The purpose of this commentary is threefold. First, to briefly review the emergence of student drug testing as a viable option available to public school officials. Second, to discuss examples of court decisions involving past challenges to student drug testing policies. Third, to make suggestions for consideration by local school officials if and when student drug testing policies are drafted.
The Reasonable Suspicion Standard. In 1985, the United States Supreme Court handed down its landmark public school search and seizure decision, New Jersey v T.L.O. In balancing student Fourth Amendment protections (including a legitimate expectation of privacy) with the substantial interest of public school officials and teachers to conduct searches of students and their belongings, Justice White made the following observation: “Maintaining order in the classroom has never been easy, but in recent years school disorder has often taken particularly ugly forms: drug use and violent crime in schools have become major social problems….” Thus, he opined, school officials and teachers must be granted flexibility in carrying out their disciplinary functions especially where reasonable suspicion exists to believe that a student is violating school policy and/or the law. New Jersey v T.L.O. (1985)

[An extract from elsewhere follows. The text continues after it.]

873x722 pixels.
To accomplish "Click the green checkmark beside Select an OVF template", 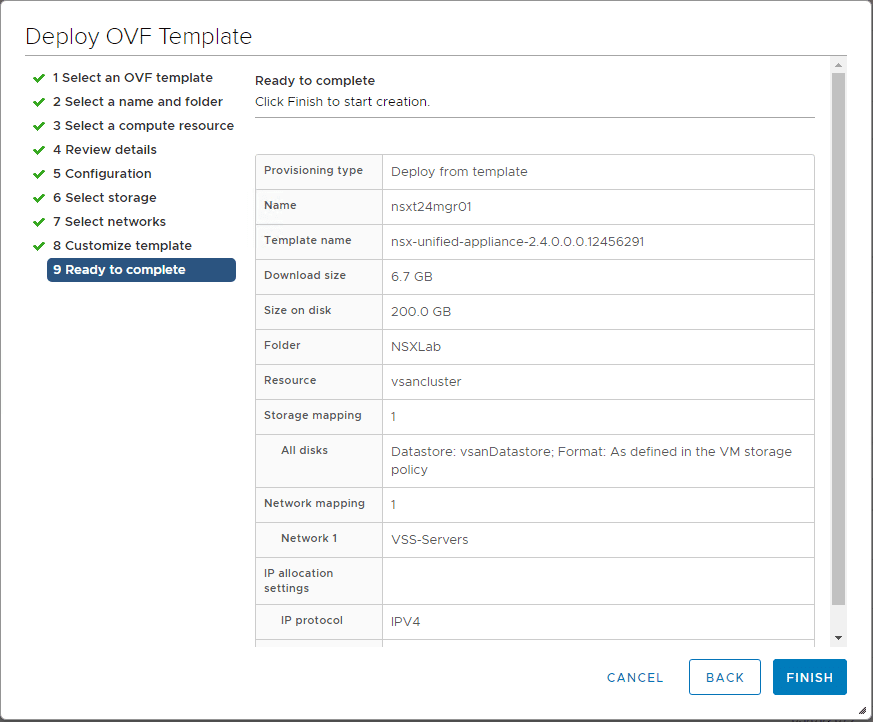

In the two decades following T.L.O, public school officials relied on the reasonable suspicion standard (different from the probable cause standard applied to police searches) to proactively and vigorously wage war on the illegal possession, sale, and use of drugs in schools and at school-sponsored activities and functions. The primary intent of these efforts was to establish and maintain drug and crime free schools. The authority of public school officials to provide a safe environment in school extends beyond school property boundaries. Shade v Farmington (2002) As experts in school law consistently remind us, “If school rules are reasonably related to its interest in maintaining order and discipline, or protecting students in a safe school environment, the rules will be upheld…. As long as a school’s actions are reasonable, and rationally related to legitimate school purposes, the actions should be upheld.” Schwartz (2000)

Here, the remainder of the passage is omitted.